ELECTRONIC NON-DISCLOSURE AGREEMENT
PLEASE READ THIS ELECTRONIC NON-DISCLOSURE AGREEMENT (“NDA”) CAREFULLY. IT CONTAINS IMPORTANT TERMS THAT AFFECT YOU AND YOUR OBLIGATIONS WITH RESPECT TO OCULUS CONFIDENTIAL INFORMATION.
BY CLICKING ON THE “I AGREE” BUTTON, YOU REPRESENT THAT (1) YOU HAVE READ AND AGREE TO THE TERMS OF THIS NDA (SUBJECT TO SECTION 9), AND (2) YOU HAVE THE AUTHORITY TO BIND THE IDENTIFIED ORGANIZATION TO THESE TERMS.
IF YOU DO NOT AGREE TO ANY OF THE TERMS OF THIS NDA, THEN DO NOT CLICK THE “I AGREE” BUTTON.
This NDA is made between you (“You” or “Your”) and Oculus VR, LLC, located at 1601 Willow Road, Menlo Park, CA 94025 (“Oculus”). Oculus desires to protect and preserve the confidential nature of information and materials that may be disclosed or made available to You by Oculus pursuant to the terms in this NDA.
- Definition. As used herein, “Confidential Information” shall mean any and all non-public information or materials that Oculus provides to You that it is either (i) identified in writing as confidential at the time of disclosure (or, if disclosed verbally, is identified as confidential in writing within thirty (30) days of the disclosure) or (b) would reasonably be understood, given the nature of the information or the circumstances surrounding its disclosure, to be confidential. For avoidance of doubt, Confidential Information includes, but is not limited to: (i) information relating to Oculus’ business plans, analyses, forecasts, predictions or projections; intellectual property, software, hardware, prototypes, technology, technical information, business models, pricing, and pricing strategies; marketing ideas, data (including sales data), sales projections, financing plans, valuations, capitalization, budgets, and other financial information; and (ii) third-party information that Oculus is authorized to disclose to You.

## Problems to work on
(a) According to the non-disclosure agreement above, how soon after a verbal disclosure must the information be identified as confidential in writing?
(b) Write the next part of the non-disclosure agreement, picking up after its final sentence.

## Excerpted records
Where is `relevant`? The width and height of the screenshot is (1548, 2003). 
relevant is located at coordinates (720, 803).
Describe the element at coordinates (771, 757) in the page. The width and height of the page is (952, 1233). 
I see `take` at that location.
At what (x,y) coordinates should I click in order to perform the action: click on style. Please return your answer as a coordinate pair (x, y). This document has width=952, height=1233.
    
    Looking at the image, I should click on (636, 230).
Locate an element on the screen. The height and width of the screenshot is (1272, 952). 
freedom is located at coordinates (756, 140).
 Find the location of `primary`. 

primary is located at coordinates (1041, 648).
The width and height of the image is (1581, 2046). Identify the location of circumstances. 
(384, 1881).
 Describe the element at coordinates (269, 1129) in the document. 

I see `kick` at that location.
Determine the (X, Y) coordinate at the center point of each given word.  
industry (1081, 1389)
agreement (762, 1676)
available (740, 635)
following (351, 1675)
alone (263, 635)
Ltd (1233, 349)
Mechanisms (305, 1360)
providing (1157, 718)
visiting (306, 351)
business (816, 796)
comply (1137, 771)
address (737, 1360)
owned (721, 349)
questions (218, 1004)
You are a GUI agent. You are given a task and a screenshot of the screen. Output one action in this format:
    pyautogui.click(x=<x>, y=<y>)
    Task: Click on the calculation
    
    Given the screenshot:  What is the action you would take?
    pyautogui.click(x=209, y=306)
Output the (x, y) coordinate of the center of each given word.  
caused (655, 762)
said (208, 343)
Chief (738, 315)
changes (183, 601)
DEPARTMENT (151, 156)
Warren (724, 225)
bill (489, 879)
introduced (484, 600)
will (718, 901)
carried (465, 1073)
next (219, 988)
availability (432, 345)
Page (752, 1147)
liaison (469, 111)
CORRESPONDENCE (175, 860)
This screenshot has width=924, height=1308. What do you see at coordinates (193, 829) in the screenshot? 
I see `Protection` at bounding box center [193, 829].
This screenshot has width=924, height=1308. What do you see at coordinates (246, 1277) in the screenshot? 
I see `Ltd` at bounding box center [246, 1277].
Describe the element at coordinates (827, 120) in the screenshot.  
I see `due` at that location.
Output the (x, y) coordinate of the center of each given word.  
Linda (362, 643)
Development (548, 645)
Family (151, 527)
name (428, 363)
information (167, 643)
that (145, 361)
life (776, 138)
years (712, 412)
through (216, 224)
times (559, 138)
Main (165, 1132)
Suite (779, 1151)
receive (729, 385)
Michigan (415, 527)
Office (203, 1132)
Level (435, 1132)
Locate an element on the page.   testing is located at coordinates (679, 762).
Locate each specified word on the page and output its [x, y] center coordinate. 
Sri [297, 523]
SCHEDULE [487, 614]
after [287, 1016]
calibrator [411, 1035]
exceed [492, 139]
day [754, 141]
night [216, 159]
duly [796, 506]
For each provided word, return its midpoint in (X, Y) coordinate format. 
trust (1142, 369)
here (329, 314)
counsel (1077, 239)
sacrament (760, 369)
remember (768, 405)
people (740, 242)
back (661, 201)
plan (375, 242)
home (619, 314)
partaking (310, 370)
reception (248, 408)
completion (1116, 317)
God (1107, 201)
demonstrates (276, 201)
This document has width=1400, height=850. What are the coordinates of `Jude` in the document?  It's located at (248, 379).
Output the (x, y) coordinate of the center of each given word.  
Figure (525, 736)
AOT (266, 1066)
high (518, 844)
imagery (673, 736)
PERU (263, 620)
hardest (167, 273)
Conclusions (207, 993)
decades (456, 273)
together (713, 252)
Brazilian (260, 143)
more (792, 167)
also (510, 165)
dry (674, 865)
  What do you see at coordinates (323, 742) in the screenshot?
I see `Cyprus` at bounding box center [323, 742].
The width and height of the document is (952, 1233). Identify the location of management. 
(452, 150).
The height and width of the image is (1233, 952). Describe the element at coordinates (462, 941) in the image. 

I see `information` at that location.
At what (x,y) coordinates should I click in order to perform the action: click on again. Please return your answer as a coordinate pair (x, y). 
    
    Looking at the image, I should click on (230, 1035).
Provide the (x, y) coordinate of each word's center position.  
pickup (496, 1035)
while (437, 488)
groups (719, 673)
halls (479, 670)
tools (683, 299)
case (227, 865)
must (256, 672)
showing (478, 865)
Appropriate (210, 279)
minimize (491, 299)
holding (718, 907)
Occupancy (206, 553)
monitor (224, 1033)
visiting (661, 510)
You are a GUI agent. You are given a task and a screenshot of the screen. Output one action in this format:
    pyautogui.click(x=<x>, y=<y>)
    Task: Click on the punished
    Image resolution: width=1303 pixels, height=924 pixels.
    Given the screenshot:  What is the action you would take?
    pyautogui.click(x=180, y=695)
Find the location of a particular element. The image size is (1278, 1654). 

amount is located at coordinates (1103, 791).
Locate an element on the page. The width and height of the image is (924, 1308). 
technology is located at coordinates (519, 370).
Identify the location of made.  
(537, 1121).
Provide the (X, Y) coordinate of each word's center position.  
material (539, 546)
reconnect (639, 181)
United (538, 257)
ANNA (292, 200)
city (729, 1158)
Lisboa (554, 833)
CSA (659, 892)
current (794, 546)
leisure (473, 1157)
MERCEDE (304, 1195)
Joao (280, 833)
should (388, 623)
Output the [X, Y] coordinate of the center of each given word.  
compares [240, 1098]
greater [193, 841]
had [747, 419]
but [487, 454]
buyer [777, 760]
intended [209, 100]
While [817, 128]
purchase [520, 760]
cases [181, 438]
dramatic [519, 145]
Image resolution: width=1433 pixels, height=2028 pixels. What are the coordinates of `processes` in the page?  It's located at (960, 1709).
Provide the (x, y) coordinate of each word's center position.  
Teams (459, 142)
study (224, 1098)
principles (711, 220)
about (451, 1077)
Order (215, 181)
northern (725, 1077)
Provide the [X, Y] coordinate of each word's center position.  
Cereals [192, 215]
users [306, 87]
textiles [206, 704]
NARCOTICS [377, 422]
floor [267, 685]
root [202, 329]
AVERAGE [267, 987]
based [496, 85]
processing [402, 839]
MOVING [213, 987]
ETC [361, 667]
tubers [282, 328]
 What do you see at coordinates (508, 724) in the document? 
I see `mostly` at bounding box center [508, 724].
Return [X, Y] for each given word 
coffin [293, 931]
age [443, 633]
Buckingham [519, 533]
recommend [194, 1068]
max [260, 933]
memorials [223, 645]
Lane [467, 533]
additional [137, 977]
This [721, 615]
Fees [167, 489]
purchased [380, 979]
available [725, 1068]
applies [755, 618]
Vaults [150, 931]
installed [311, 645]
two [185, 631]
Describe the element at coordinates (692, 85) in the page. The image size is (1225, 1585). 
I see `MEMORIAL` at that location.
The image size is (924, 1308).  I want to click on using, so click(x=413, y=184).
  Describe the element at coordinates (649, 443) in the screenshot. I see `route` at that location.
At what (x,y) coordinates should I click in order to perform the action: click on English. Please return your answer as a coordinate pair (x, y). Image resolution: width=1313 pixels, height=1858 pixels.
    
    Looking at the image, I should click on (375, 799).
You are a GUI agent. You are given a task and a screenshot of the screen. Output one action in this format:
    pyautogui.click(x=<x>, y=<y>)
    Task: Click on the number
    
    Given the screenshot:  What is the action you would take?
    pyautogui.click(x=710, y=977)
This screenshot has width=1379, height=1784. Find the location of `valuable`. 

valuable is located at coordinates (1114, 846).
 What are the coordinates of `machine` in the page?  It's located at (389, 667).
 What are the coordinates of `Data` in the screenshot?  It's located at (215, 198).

## Outputs by task
(a) Within thirty (30) days of the disclosure.

(b)
- Obligations. Except as expressly permitted pursuant to this NDA, You agree to not disclose to any third party any Confidential Information. You further agree to not use any Confidential Information for any purpose other than in connection with your submission to the Oculus application store (“Limited Purpose”). You shall immediately notify Oculus upon the discovery of any loss or unauthorized use or disclosure of any Confidential Information. The obligations of this section shall continue in full force and effect with respect to any and all Confidential Information that remains confidential and not publicly known. This NDA shall not terminate except upon all Confidential Information becoming publicly known.
- Disclosures to Governmental Entities. You may disclose Confidential Information as required to comply with legal process or binding orders of governmental entities that have jurisdiction over You, provided that You (i) give reasonable notice (to the extent permitted by law) to Oculus to allow it to seek a protective order or other appropriate remedy, (ii) disclose only such information as is required by the governmental entity, and (iii) use reasonable efforts to obtain confidential treatment for any Confidential Information so disclosed.
- Permitted Disclosure to Agents. You may disclose Confidential Information to Your employees, contractors, and agents, including but not limited to, auditors, accountants, legal counsel, and other professional advisors, (collectively “Agents”) who have a need to know such Confidential Information, but only to the extent so needed, provided further that such Agents are bound by confidentiality and non-disclosure obligations substantially similar to the confidentiality and non-disclosure obligations in this Agreement and that You will remain primarily responsible for any such Agents’ compliance with such terms and liable for any such Agents’ breach of such terms.
- Disclaimers. All Confidential Information is provided “AS IS,” without any warranty or guarantee of any kind.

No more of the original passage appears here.